Reviewed by: Zombie Boy
What's it about
Billy Bear and Betty Boop share a true love…and a passion for robbin’ and killin’. But someday they’ll have to pay back what they owe.
Is it good movie?
The movie opens up with tight close ups of Billy and Betty as they sit in a diner booth, finishing their breakfast and waxing poetic on small town work ethics and what makes life great. I heaved a huge sigh, thinking I was in for a NBK wannabe Tarantino ripoff, with a little True Romance chaser. This was not helped when the plot pulls back to reveal that the diner is surrounded by cops, and B&B have obviously done more than a few really bad things, a lot of them in that very diner that very day. But the film appeared to be competently executed (haha), so I set my brain to cruise-control and settled in.
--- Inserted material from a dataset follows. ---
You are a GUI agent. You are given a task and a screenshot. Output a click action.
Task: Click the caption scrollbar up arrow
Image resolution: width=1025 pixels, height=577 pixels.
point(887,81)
But then a funny thing happened: the movie took a strange turn away from where it feinted it was going. Seven-years after that fateful day, after being locked up in prison and away from Betty, she goes and breaks Billy out on his way being transferred to stand trial in another state. What follows is an interesting look at the psyches of these two lunatics: Betty, played broad and hammy by Rachel Miner (veteran of several After Dark Horrorfest films), has no problem simply picking right back up where they left off, while Billy, (the first time I have seen Christian Kane from Angel in a long time) struggles with his inner demons in an attempt to be a good person.
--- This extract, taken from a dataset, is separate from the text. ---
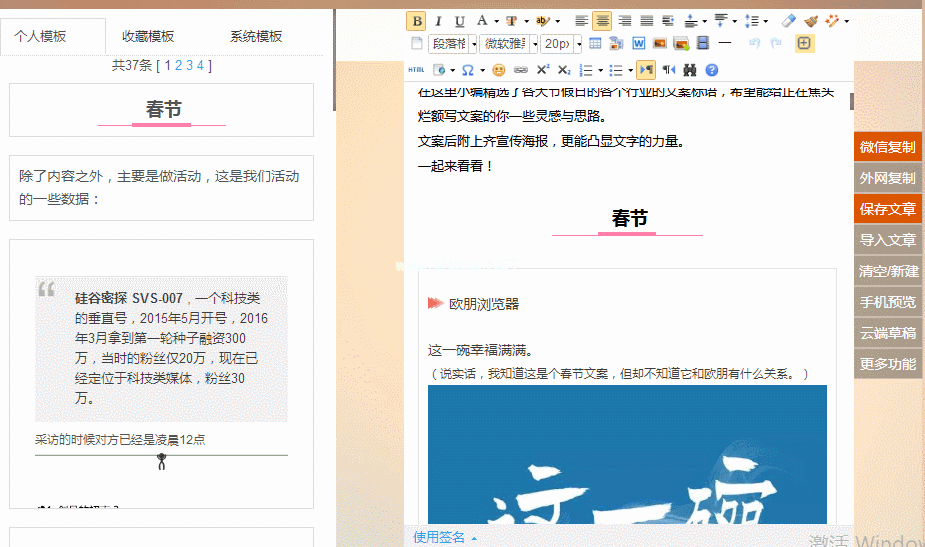Click the eraser clear-format icon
Alas, my admiration for the film rubbed thin, then to nothing, by the finale. Instead of sticking with the character study, a delving into the psyche of a crazy man trying to act sane against the backdrop of the love of his life, who happens to be crazier then him, we get the standard red herring horror film and a twist ending that simply doesn’t make any sense. I wish that the writer was confident enough in the premise he set up to follow it through, and that the directed was confident enough in his (or her, not really sure) visual style to show us the horrors of B&B’s violence, instead of the stylized freeze-frames and cutaways used. But Beth Grant is in it, totally doubting your commitment to Sparkle Motion. And that is always good.
Video / Audio
Video: I’ve got a screener, so about all I can tell you is that it is widescreen, and looks fine. The cinematography is all over the map, so there is no cohesive style present, but the image is always clear.
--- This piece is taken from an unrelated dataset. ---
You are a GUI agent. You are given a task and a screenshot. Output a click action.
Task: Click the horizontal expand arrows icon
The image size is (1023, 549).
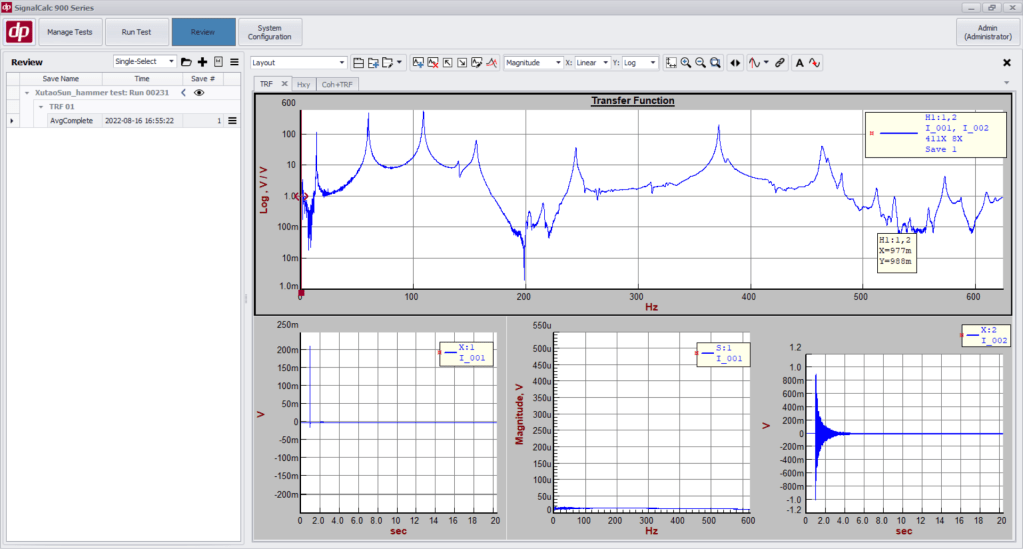pyautogui.click(x=735, y=62)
Audio: Dolby Surround, with optional Spanish subtitles. At least on the official release. This is a (pseudo) crime thriller, so expect lots of really loud cocking of guns.
Screener copy, so nothing but the standard trailer.
Such a promising concept ruined by a lack faith in the material. The progression from crime-thriller to personal drama to horror film could have and should have been handled much better, without the blatant insult to the intelligence of the viewer. It chose to take a path not often followed by the couple-in-a-crime-spree sub-genre, but then pisses all over it. Sad.